* _Exercise objective_:
Output these records again line for line, without any changes.

Pointing records for text and elements
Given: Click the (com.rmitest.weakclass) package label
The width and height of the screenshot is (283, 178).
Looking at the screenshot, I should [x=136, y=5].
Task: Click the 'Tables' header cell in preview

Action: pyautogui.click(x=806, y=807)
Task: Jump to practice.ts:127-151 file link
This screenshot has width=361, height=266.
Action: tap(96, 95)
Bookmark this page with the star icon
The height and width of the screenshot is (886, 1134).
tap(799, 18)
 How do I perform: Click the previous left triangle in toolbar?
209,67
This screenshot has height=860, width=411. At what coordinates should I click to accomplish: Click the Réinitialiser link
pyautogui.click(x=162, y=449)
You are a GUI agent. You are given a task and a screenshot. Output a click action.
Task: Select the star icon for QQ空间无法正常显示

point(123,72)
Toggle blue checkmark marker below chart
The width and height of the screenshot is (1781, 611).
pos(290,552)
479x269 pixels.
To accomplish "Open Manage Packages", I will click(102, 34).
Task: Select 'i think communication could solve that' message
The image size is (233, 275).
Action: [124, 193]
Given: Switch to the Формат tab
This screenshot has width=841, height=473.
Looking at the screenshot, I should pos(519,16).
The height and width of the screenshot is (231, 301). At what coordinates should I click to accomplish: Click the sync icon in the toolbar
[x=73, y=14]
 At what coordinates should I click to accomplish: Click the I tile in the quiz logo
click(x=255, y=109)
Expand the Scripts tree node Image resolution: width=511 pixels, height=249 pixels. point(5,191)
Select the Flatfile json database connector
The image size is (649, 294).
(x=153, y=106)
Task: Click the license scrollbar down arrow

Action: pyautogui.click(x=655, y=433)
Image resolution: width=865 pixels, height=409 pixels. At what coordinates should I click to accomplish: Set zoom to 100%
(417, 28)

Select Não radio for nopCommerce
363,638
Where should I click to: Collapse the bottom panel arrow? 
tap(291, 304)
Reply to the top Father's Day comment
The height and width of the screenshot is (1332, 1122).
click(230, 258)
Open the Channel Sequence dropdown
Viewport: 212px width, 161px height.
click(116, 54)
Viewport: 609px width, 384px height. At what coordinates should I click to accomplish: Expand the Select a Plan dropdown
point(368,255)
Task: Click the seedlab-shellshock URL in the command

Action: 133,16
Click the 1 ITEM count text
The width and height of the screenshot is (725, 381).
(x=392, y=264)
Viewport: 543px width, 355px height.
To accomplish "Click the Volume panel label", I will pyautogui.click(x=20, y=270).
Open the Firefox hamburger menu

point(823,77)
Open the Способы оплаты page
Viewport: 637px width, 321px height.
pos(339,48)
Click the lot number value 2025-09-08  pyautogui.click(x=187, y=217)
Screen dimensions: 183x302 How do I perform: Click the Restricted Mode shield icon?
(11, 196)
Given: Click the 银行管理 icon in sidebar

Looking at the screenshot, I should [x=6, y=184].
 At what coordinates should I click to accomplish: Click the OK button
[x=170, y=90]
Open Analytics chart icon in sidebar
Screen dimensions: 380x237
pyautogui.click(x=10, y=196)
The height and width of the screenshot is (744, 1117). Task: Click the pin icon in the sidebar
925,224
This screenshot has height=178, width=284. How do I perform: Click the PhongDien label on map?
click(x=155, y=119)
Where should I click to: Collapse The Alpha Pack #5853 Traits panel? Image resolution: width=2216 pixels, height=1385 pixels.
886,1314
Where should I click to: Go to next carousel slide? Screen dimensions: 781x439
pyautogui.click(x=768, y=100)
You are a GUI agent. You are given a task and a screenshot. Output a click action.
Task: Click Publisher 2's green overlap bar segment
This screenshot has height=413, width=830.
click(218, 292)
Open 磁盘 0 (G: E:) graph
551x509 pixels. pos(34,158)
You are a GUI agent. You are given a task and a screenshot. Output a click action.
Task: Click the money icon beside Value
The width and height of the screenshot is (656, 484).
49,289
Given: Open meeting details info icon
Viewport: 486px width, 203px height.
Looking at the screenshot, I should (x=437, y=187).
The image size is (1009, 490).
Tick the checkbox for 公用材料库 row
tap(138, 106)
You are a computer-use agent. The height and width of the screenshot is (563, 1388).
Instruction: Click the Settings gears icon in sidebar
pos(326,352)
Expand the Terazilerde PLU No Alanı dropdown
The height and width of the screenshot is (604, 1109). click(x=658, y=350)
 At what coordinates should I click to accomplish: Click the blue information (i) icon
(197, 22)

* _Exercise output_:
Given: Click the (com.rmitest.weakclass) package label
The width and height of the screenshot is (283, 178).
Looking at the screenshot, I should [x=136, y=5].
Task: Click the 'Tables' header cell in preview

Action: pyautogui.click(x=806, y=807)
Task: Jump to practice.ts:127-151 file link
This screenshot has width=361, height=266.
Action: tap(96, 95)
Bookmark this page with the star icon
The height and width of the screenshot is (886, 1134).
tap(799, 18)
 How do I perform: Click the previous left triangle in toolbar?
209,67
This screenshot has height=860, width=411. At what coordinates should I click to accomplish: Click the Réinitialiser link
pyautogui.click(x=162, y=449)
You are a GUI agent. You are given a task and a screenshot. Output a click action.
Task: Select the star icon for QQ空间无法正常显示

point(123,72)
Toggle blue checkmark marker below chart
The width and height of the screenshot is (1781, 611).
pos(290,552)
479x269 pixels.
To accomplish "Open Manage Packages", I will click(102, 34).
Task: Select 'i think communication could solve that' message
The image size is (233, 275).
Action: [124, 193]
Given: Switch to the Формат tab
This screenshot has width=841, height=473.
Looking at the screenshot, I should pos(519,16).
The height and width of the screenshot is (231, 301). At what coordinates should I click to accomplish: Click the sync icon in the toolbar
[x=73, y=14]
 At what coordinates should I click to accomplish: Click the I tile in the quiz logo
click(x=255, y=109)
Expand the Scripts tree node Image resolution: width=511 pixels, height=249 pixels. point(5,191)
Select the Flatfile json database connector
The image size is (649, 294).
(x=153, y=106)
Task: Click the license scrollbar down arrow

Action: pyautogui.click(x=655, y=433)
Image resolution: width=865 pixels, height=409 pixels. At what coordinates should I click to accomplish: Set zoom to 100%
(417, 28)

Select Não radio for nopCommerce
363,638
Where should I click to: Collapse the bottom panel arrow? 
tap(291, 304)
Reply to the top Father's Day comment
The height and width of the screenshot is (1332, 1122).
click(230, 258)
Open the Channel Sequence dropdown
Viewport: 212px width, 161px height.
click(116, 54)
Viewport: 609px width, 384px height. At what coordinates should I click to accomplish: Expand the Select a Plan dropdown
point(368,255)
Task: Click the seedlab-shellshock URL in the command

Action: 133,16
Click the 1 ITEM count text
The width and height of the screenshot is (725, 381).
(x=392, y=264)
Viewport: 543px width, 355px height.
To accomplish "Click the Volume panel label", I will pyautogui.click(x=20, y=270).
Open the Firefox hamburger menu

point(823,77)
Open the Способы оплаты page
Viewport: 637px width, 321px height.
pos(339,48)
Click the lot number value 2025-09-08  pyautogui.click(x=187, y=217)
Screen dimensions: 183x302 How do I perform: Click the Restricted Mode shield icon?
(11, 196)
Given: Click the 银行管理 icon in sidebar

Looking at the screenshot, I should [x=6, y=184].
 At what coordinates should I click to accomplish: Click the OK button
[x=170, y=90]
Open Analytics chart icon in sidebar
Screen dimensions: 380x237
pyautogui.click(x=10, y=196)
The height and width of the screenshot is (744, 1117). Task: Click the pin icon in the sidebar
925,224
This screenshot has height=178, width=284. How do I perform: Click the PhongDien label on map?
click(x=155, y=119)
Where should I click to: Collapse The Alpha Pack #5853 Traits panel? Image resolution: width=2216 pixels, height=1385 pixels.
886,1314
Where should I click to: Go to next carousel slide? Screen dimensions: 781x439
pyautogui.click(x=768, y=100)
You are a GUI agent. You are given a task and a screenshot. Output a click action.
Task: Click Publisher 2's green overlap bar segment
This screenshot has height=413, width=830.
click(218, 292)
Open 磁盘 0 (G: E:) graph
551x509 pixels. pos(34,158)
You are a GUI agent. You are given a task and a screenshot. Output a click action.
Task: Click the money icon beside Value
The width and height of the screenshot is (656, 484).
49,289
Given: Open meeting details info icon
Viewport: 486px width, 203px height.
Looking at the screenshot, I should (x=437, y=187).
The image size is (1009, 490).
Tick the checkbox for 公用材料库 row
tap(138, 106)
You are a computer-use agent. The height and width of the screenshot is (563, 1388).
Instruction: Click the Settings gears icon in sidebar
pos(326,352)
Expand the Terazilerde PLU No Alanı dropdown
The height and width of the screenshot is (604, 1109). click(x=658, y=350)
 At what coordinates should I click to accomplish: Click the blue information (i) icon
(197, 22)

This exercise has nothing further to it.